Devonte Small

Personal information
- Full name: Devonte Daryll Delroy Small
- Date of birth: 25 March 1995 (age 30)
- Place of birth: San Antonio, Texas, United States
- Height: 5 ft 9 in (1.75 m)
- Position: Midfielder

Youth career
- Roosevelt Rough Riders
- 0000–2013: Classics Elite

College career
- Years: Team / Apps / (Gls)
- 2013–2016: Oregon State Beavers / 54 / (4)

Senior career*
- Years: Team / Apps / (Gls)
- 2015: Lane United
- 2016: Portland Timbers U23s / 4 / (0)
- 2017: Reynir Sandgerði / 6 / (0)

International career^{‡}
- 2017–: Guyana / 2 / (0)

= Devonte Small =

American-born Guyanese footballer

Devonte Daryll Delroy Small (born 25 March 1995) is a professional footballer who plays as a midfielder.

Born in the United States, he has represented Guyana at international level.

==Club career==
Small played for both Lane United and the Portland Timbers U23s while studying at the Oregon State University.

**Set exercise 1**
According to the footballer profile, in which city was Devonte Small born?
**Set exercise 2**
Copy everything in the rows from the line containing "Where should I click to: Open" down to the line containing "[x=164, y=281]", including both of those lines. Leave out the pictures.
The profile and the rows have no connection to each other.

**Data to process**
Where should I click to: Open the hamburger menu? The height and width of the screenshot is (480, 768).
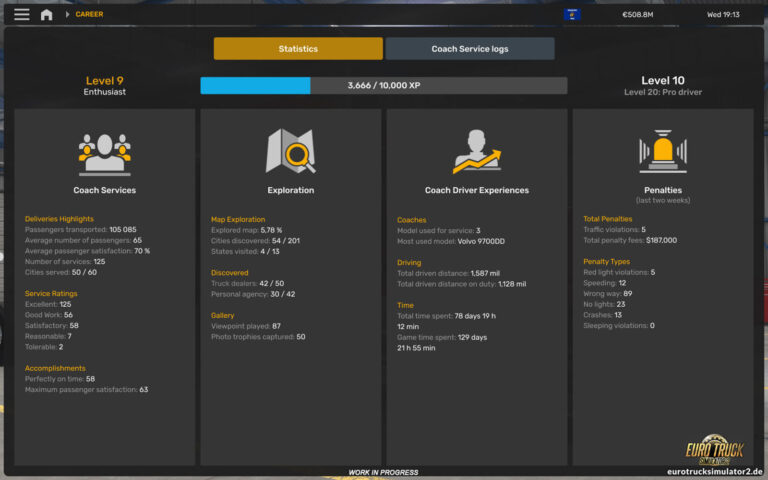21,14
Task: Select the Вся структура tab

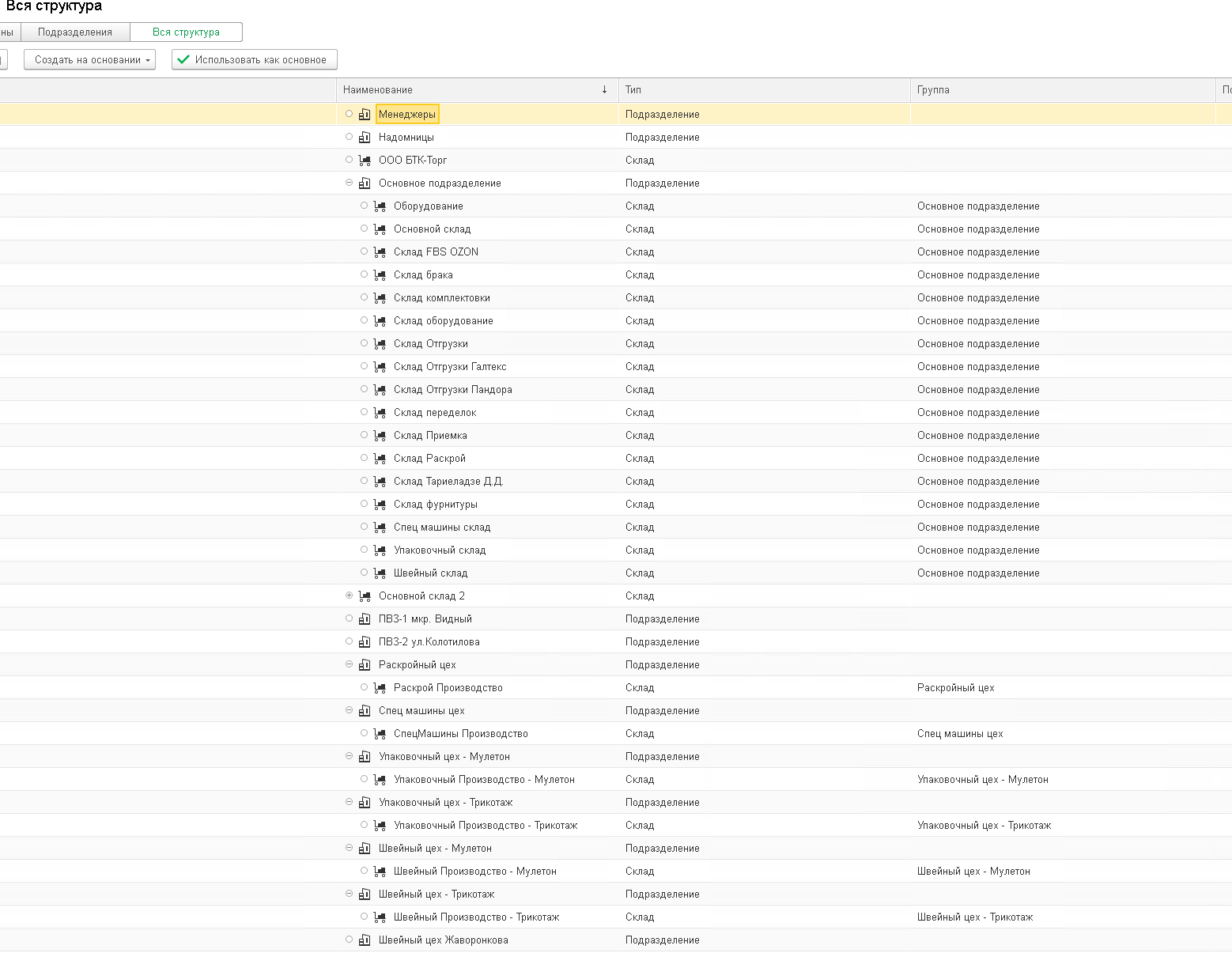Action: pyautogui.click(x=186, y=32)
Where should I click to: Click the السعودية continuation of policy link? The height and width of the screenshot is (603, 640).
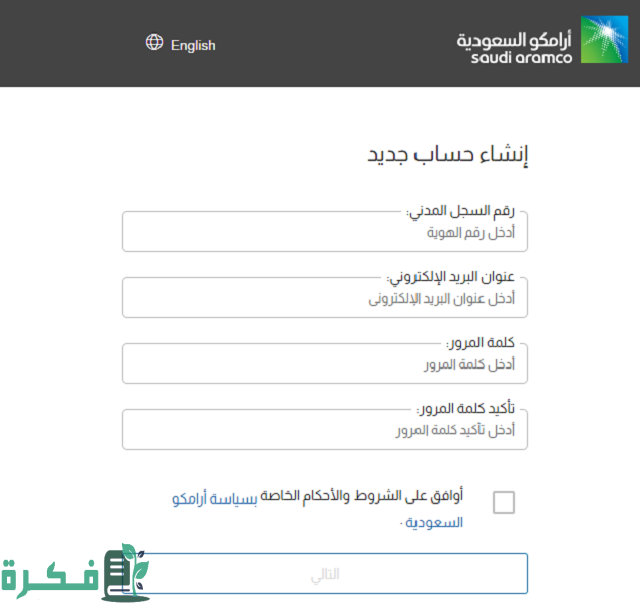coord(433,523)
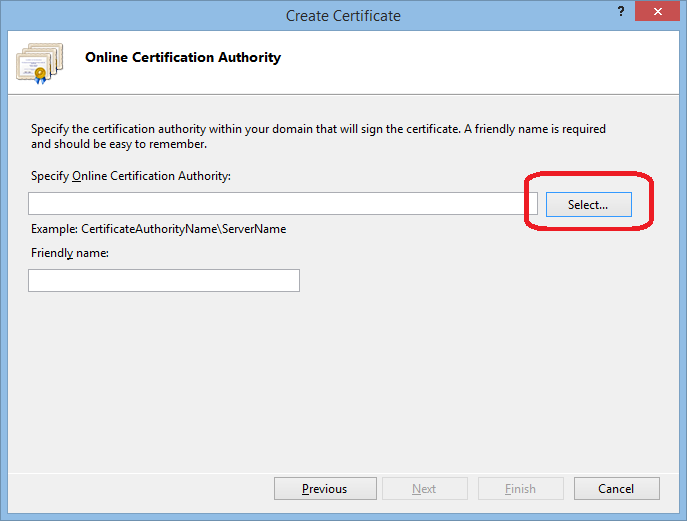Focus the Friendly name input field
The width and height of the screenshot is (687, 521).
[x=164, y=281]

...

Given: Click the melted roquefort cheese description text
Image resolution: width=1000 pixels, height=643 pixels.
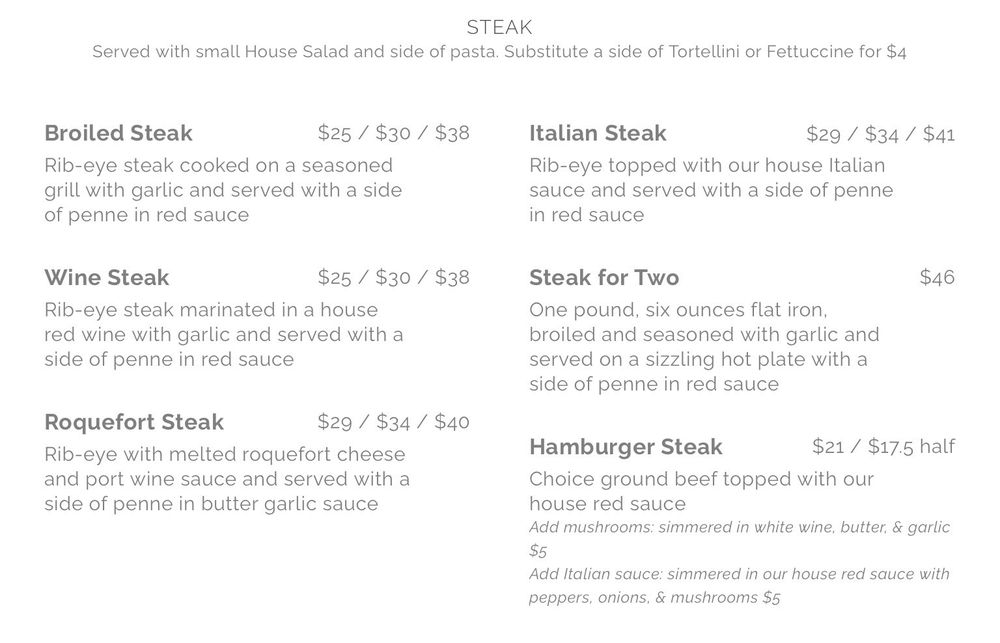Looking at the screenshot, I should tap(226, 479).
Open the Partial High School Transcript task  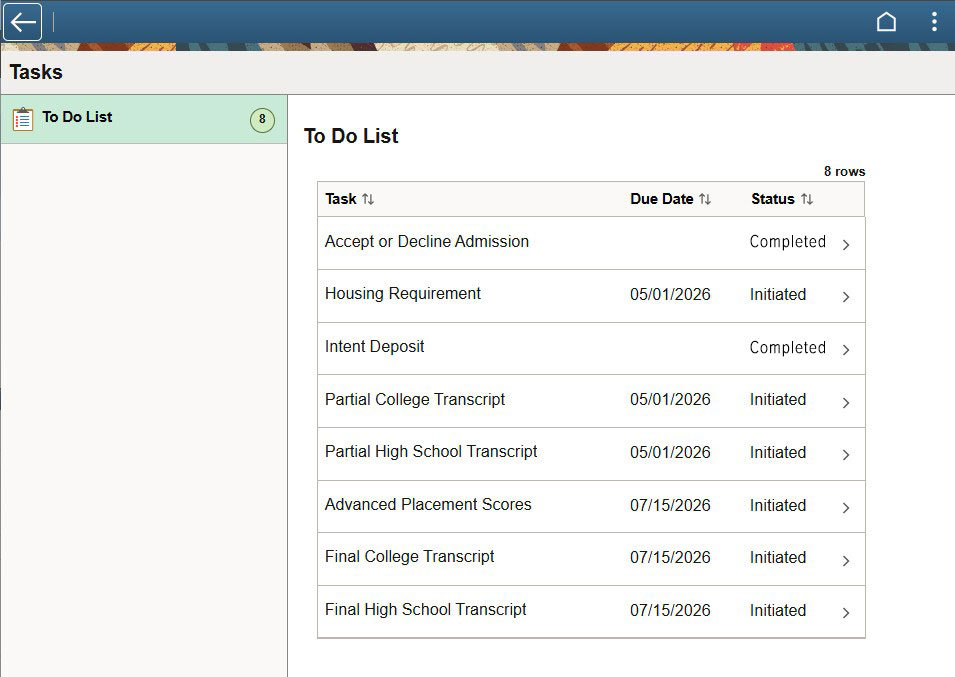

---

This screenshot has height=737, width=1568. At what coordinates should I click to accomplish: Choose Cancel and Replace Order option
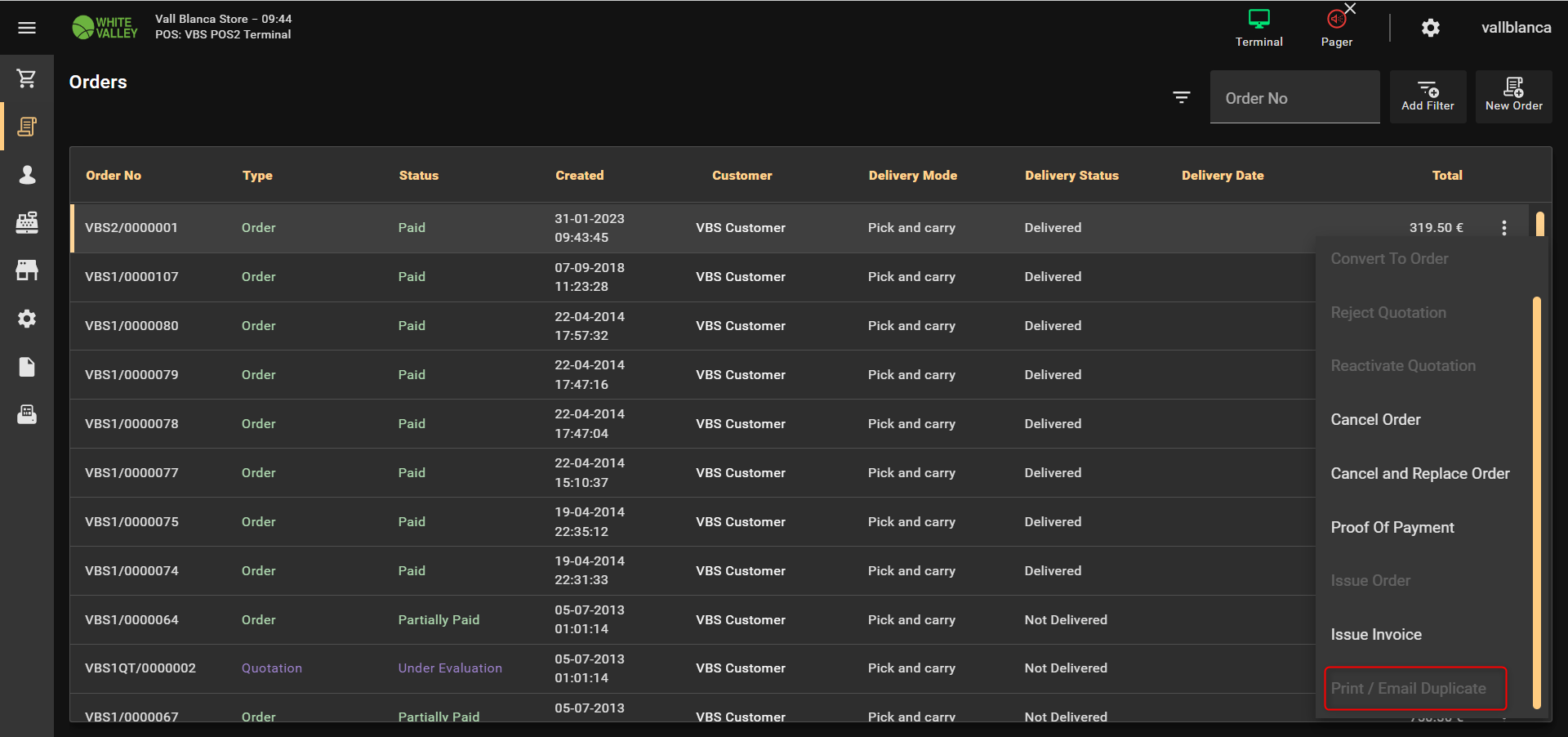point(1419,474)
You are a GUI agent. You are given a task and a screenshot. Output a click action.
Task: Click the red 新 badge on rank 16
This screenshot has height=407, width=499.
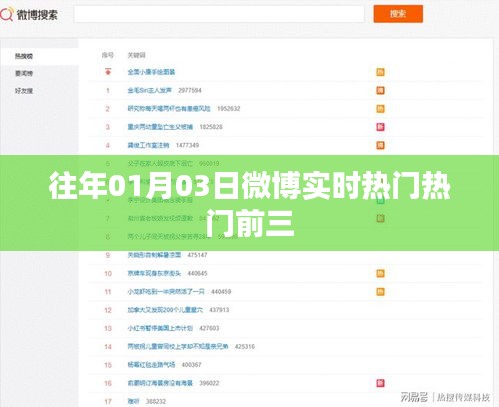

**Correct result 1**
San Antonio, Texas, United States.

**Correct result 2**
Where should I click to: Open the hamburger menu? The height and width of the screenshot is (480, 768).
21,14
Task: Select the Вся структура tab

Action: pyautogui.click(x=186, y=32)
Where should I click to: Click the السعودية continuation of policy link? The height and width of the screenshot is (603, 640).
coord(433,523)
Focus the Friendly name input field
The width and height of the screenshot is (687, 521).
[x=164, y=281]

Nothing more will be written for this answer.